Transgresores, provocadores, y soñadores de sus propias locuras ─ que como diría Nazario “los tres éramos andaluces, los tres éramos de pueblos pequeños y los tres éramos homosexuales”─ se esforzaron aquellos amigos en hacer buenas las palabras del filósofo, de que “no hay nada esencial en la intimidad que al mismo tiempo no se perciba en el exterior”.
“Ocaña, el fuego infinito”, como titularía su pieza teatral el dramaturgo Andrés Ruiz, es la historia hecha lienzo de ese artista sevillano que compartió su arte y sus inquietudes con los marginados, con los presos, con los locos y con las putas; que a los barrenderos, a los comerciantes de la Plaza de Abastos de “La Boquería”, y a los taxistas llamaba “paisanos” para no olvidar las esencias y las voces de las que su espíritu se nutría.
“Ella” siempre pensó que sería eterna, y que nunca moriría; y por ello quizás se esforzaba en regalar sus mejores fantasías a quienes menos posibilidades tenían de disfrutar con el arte.
Y fue por ello que aprovechando un receso en sus múltiples compromisos decidió el pintor Ocaña pasar aquel verano del 83 en el pueblo donde su paisano el bandolero Andrés López Muñoz, “El barquero de Cantillana”, levantaba una fortuna a costa de los ricos.
Y pensó en darle forma a un proyecto que tenía como único fin la diversión de los niños.
Y montó una preciosa cabalgata con sus soles y sus lunas, sus gigantes y cabezudos, su dragón chino, y hasta su propia banda de música.

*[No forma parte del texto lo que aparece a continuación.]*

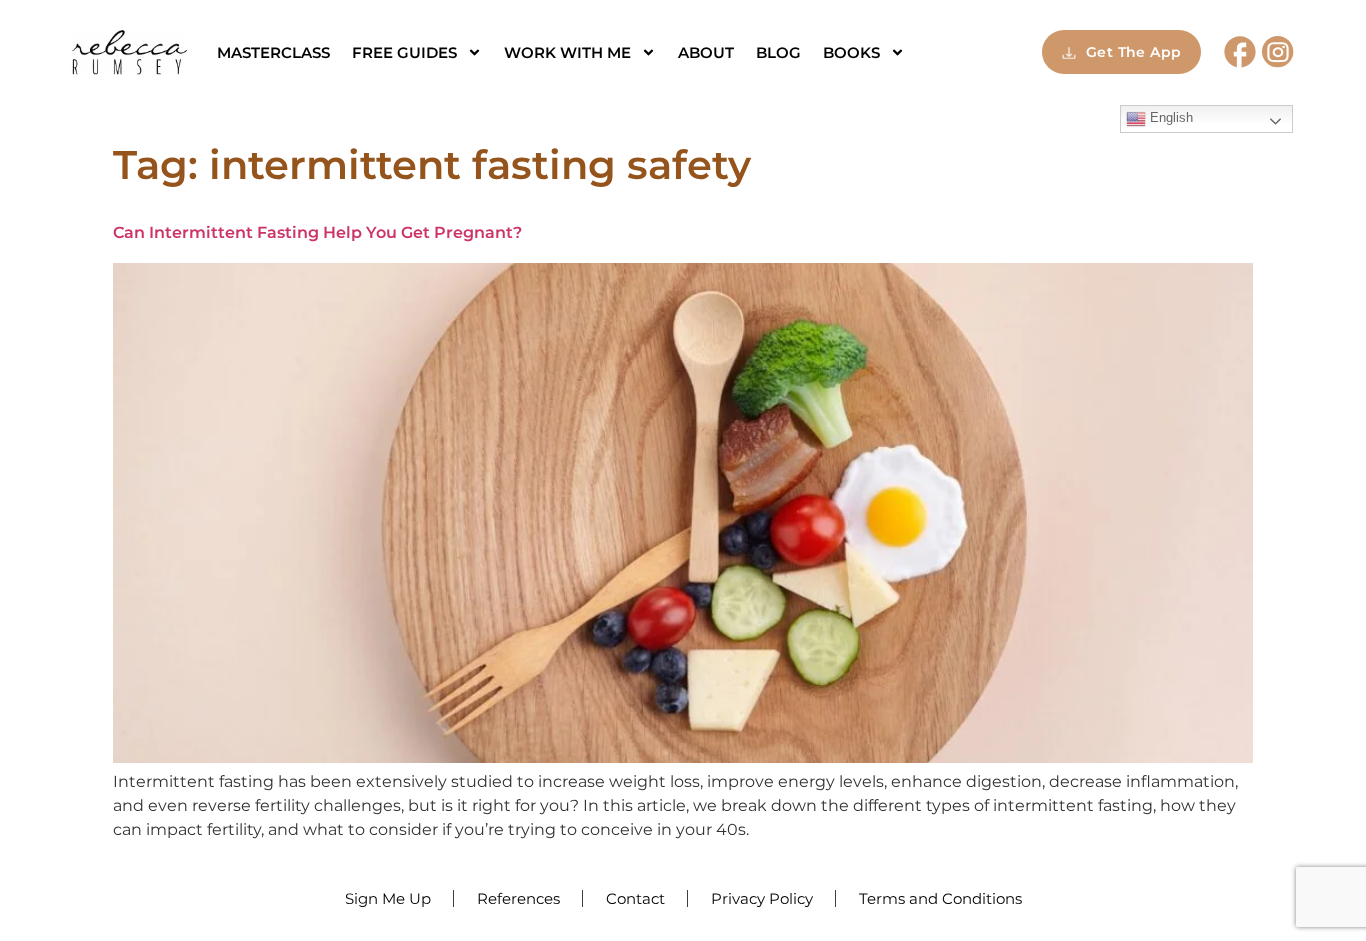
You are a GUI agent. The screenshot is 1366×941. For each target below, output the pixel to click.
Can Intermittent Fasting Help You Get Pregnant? (317, 232)
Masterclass (273, 52)
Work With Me (567, 52)
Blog (778, 52)
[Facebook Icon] (1240, 52)
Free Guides (404, 52)
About (706, 52)
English (1169, 117)
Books (851, 52)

Y él mismo, representando un sol con dos caras ─ una de ojos muy abiertos, y otra simulando un guiño─, en su frente reflejada la imagen de un blanco cementerio, con su correspondiente ciprés, se lanzó “a la p. calle” a echar destellos de su estrella de ocho puntas, de las cintas de seda de su capa, y de aquellas ocultas bengalas que dieron tan fácil cuenta de él.
Al día siguiente cuando la ambulancia cruzaba por la calle principal del pueblo, en dirección a Cuidados Intensivos, del sevillano Hospital “Virgen del Rocío”, a aquella especie de fogonazo infantil de la luz se le ocurrió pedir al conductor que tocara bien fuerte el claxon para así despedirse debidamente de sus queridos vecinos.